— Work request —
The answer must be every line from the entries below that includes "agent".

— Task material —
■ ■ ■ ■

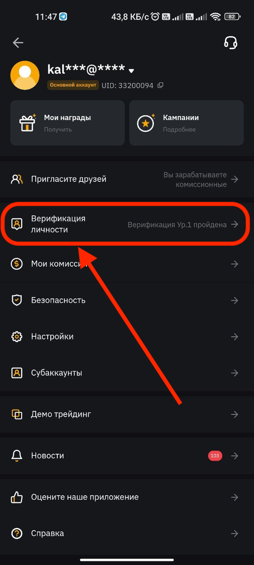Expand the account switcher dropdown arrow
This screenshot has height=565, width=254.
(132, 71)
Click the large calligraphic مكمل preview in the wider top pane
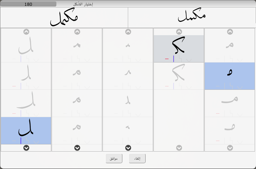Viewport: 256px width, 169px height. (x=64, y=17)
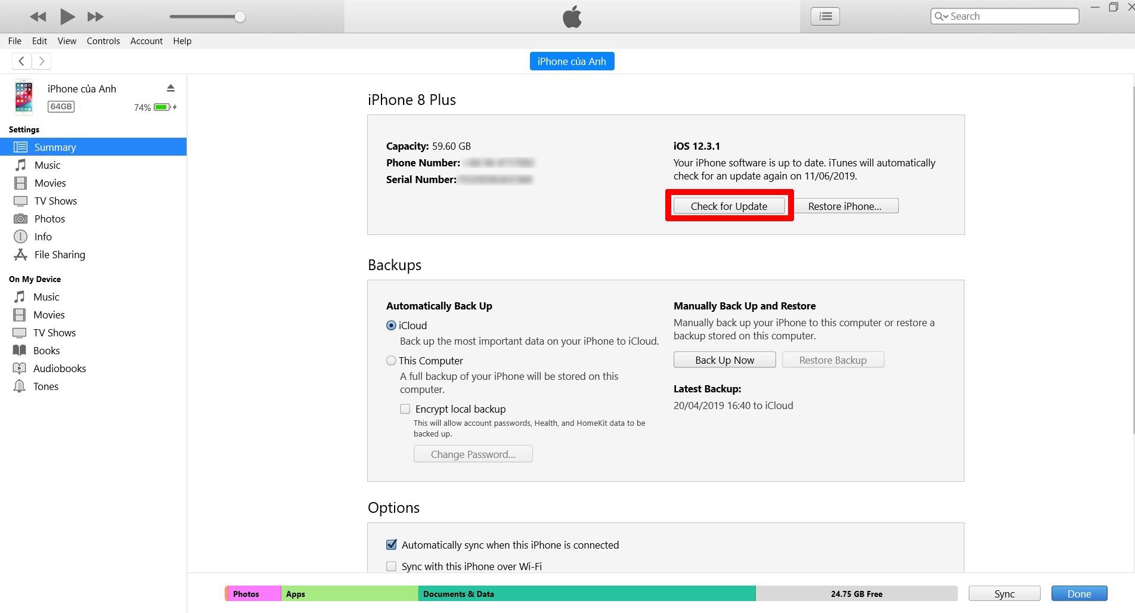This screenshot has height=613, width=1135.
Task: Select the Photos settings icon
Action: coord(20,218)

■ ■ ■ ■

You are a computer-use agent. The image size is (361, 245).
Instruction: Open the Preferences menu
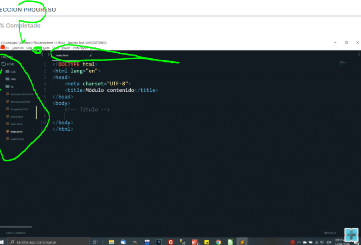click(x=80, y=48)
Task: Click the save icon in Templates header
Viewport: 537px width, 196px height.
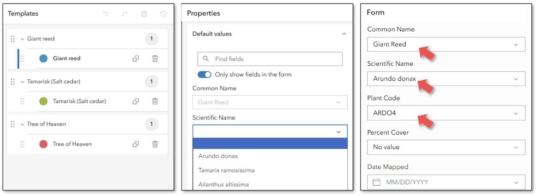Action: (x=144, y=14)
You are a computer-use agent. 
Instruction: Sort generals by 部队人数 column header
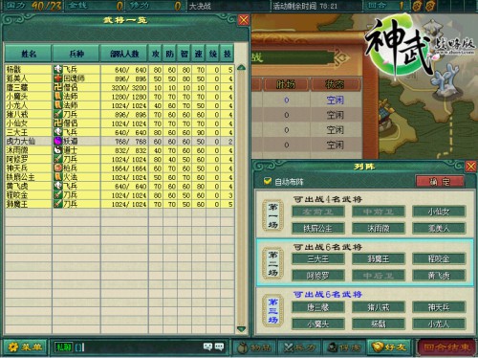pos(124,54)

■ ■ ■ ■

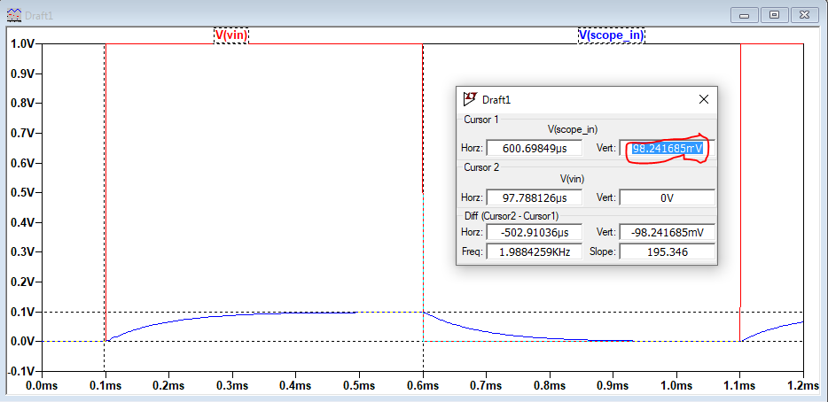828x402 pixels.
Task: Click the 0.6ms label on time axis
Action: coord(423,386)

■ ■ ■ ■

— Final answer —
You are a computer-use agent. The image size is (361, 245).
You are a computer-use agent. 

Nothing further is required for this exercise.